ABSTRACT

In the Navy, more than the Army or Air Force, simulator facilities have become adventitious laboratory for the study of simulator sickness. One reason for this is that the Navy, to a greater extent than the other services, tends to have multi-missions (fighter, attack, electronic warfare, search and rescue, etc.) along with rotary and fixed wing aircraft. Navy aviation platforms range from the large P-3C Orion to the light and fast F/A-18 Hornet and all of these now have simulators with wide field of view display systems. Nearly all Air Force simulators are fixed-base systems which simulate centerline thrust, fixed-wing aircraft. U.S. Army systems are largely moving-base platforms simulating rotary-wing aircraft. As a design philosophy, the Army and the Air Force, set out to obtain multiple copies of one type of simulator (U.S. Congress, 1984), while the Navy, as technological advances were made, went through a series of state-of-the-art approaches for different aircraft models.
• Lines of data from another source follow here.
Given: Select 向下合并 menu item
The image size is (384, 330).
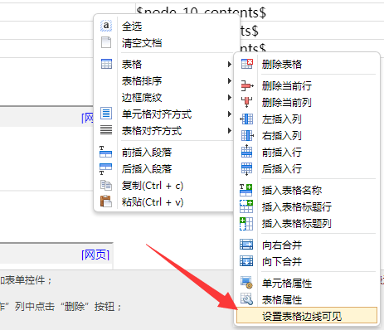Looking at the screenshot, I should click(x=282, y=261).
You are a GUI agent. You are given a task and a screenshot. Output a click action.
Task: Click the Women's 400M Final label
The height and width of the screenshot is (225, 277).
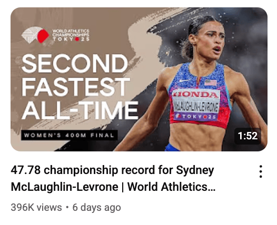coord(70,135)
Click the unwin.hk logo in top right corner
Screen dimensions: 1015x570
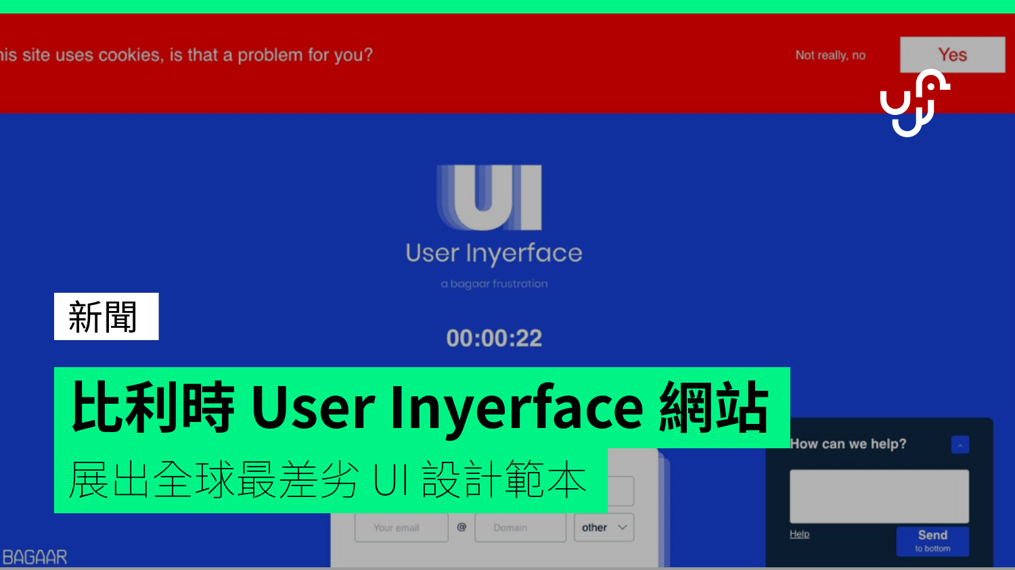(x=917, y=100)
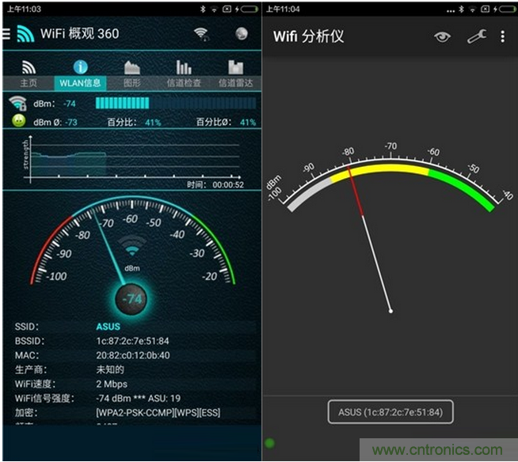
Task: Tap the globe icon in top bar
Action: point(242,34)
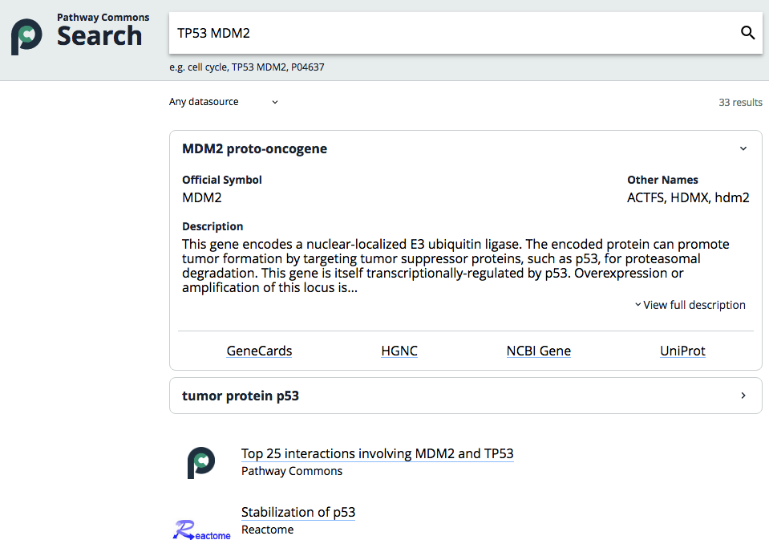Screen dimensions: 769x540
Task: Click the Pathway Commons logo in the header
Action: click(x=26, y=37)
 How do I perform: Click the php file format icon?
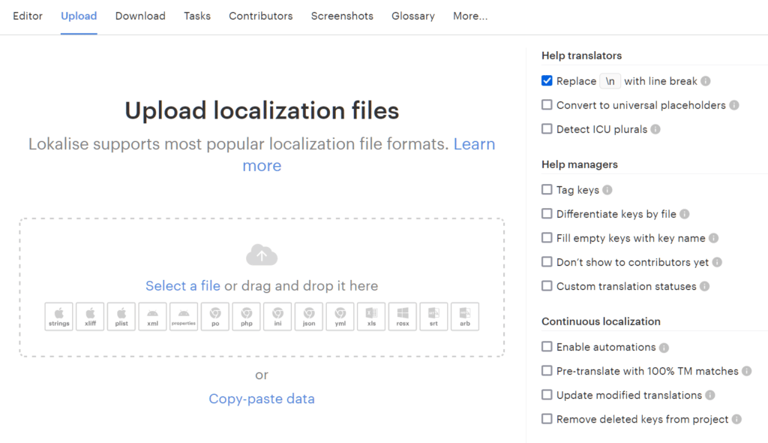click(246, 316)
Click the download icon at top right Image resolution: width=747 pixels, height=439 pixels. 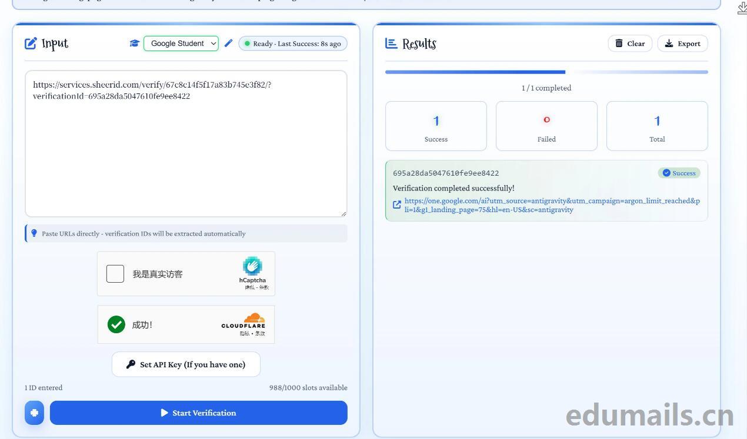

Through this period, the Navy began with pointsource projection systems and since have employed model boards, domes, and multiple CRT systems utilizing computer generated imagery. The latter, which are most in use today, are probably most provocative of simulator sickness. As a consequence, the Navy has taken the lead in terms of problem definition and development of measurement and methodologies to study simulator sickness. Therefore as virtual environments are developed which are also expected to occasion user discomfort, the Navy experience may have the most to teach us about the nature of the problems as well as to identify solutions. Over the past few years various methods have been employed in surveying the incidence of sickness and one of these, spectral analysis of simulator sickness, is featured in this paper.